» **AIM OF THE EXERCISE**
Answer these questions from the page extract on coaches and recruiting:
1. What does helping with the recruiting process culminate?
2. From which university does Hoch hold a doctorate in sports management?
3. How many of his years coaching basketball were on the collegiate level?

» **PAGE EXTRACT**

━━━━━━━━━━━━━━━━

With some effort, care and a little experience, coaches can greatly help the parents of their athletes. Helping with the recruiting process culminates the high school coaching process. Coaches take an inexperienced young person, help him or her grow and develop, and the payoff is that they young person succeeds. From cocoon to butterfly, coaches have done their part.


About the Author: Dr. David Hoch recently retired as the athletic director at Loch Raven High School in Towson, Maryland (Baltimore County). He assumed this position in 2003 after nine years as director of athletics at Eastern Technological High School in Baltimore County. He has 24 years experience coaching basketball, including 14 years on the collegiate level. Hoch, who has a doctorate in sports management from Temple University, is past president of the Maryland State Athletic Directors Association, and he formerly was president of the Maryland State Coaches Association. He has had more than 350 articles published in professional magazines and journals, as well as two textbook chapters. Hoch is a member of the NFHS High School Today Publications Committee.

━━━━━━━━━━━━━━━━

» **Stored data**
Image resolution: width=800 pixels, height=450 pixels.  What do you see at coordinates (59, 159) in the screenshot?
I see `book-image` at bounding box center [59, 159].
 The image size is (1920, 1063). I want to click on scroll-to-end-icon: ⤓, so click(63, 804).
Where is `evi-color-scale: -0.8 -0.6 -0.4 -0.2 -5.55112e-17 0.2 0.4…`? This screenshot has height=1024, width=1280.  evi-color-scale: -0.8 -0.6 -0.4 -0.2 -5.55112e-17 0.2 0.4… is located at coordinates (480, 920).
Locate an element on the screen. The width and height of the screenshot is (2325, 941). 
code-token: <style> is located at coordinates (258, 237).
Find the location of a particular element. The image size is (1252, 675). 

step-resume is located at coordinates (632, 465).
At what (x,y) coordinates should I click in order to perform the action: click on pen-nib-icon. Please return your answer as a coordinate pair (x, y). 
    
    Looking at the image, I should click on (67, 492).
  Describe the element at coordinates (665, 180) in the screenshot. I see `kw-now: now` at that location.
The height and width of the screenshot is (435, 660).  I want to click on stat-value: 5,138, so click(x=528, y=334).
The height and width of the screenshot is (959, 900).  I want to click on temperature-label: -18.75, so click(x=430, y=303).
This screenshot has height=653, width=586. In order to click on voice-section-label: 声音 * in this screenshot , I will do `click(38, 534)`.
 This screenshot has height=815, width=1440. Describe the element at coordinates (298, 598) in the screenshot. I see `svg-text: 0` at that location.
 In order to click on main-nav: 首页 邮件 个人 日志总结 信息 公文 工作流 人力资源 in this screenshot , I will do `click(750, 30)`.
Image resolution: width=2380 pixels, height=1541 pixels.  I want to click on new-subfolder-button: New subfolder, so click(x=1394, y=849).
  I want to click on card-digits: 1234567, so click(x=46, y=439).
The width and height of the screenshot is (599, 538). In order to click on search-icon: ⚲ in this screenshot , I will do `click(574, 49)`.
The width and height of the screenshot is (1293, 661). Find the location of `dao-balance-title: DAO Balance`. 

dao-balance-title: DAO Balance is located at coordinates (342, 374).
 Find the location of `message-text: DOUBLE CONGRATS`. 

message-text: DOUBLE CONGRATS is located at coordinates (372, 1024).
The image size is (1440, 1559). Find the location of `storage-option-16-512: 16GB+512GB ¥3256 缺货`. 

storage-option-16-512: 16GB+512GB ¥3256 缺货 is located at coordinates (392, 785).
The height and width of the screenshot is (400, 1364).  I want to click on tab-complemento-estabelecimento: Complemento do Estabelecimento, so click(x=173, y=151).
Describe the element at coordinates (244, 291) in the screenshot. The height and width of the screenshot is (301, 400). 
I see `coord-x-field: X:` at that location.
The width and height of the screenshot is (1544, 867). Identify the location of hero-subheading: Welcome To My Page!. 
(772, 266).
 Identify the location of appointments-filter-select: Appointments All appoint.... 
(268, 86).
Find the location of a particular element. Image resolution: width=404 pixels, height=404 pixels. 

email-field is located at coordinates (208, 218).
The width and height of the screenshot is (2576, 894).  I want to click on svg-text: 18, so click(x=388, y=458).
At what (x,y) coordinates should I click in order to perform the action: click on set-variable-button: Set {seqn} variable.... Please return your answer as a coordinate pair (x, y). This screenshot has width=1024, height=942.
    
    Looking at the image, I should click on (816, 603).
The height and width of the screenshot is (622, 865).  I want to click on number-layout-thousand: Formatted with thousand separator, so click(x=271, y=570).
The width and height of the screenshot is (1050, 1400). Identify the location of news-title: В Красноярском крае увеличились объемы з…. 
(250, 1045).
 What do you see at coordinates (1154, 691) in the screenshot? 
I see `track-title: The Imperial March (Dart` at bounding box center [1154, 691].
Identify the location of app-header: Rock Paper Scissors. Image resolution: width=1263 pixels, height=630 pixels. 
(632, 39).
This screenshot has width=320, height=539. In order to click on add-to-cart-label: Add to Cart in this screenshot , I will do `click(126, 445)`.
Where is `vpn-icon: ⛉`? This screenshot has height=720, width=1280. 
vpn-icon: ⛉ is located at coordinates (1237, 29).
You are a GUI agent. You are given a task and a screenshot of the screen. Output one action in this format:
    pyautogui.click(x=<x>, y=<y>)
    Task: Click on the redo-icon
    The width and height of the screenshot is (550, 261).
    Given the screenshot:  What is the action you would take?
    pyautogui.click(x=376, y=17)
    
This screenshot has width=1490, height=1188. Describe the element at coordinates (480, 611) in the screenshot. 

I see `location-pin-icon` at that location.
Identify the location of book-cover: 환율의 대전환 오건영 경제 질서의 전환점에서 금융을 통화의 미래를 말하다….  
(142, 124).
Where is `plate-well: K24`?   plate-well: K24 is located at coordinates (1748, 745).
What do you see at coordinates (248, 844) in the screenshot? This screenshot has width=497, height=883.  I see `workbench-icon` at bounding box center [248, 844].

━━━━━━━━━━━━━━━━

» **RESPONSE TO THIS EXERCISE**
1. The high school coaching process.
2. Temple University.
3. 14 years.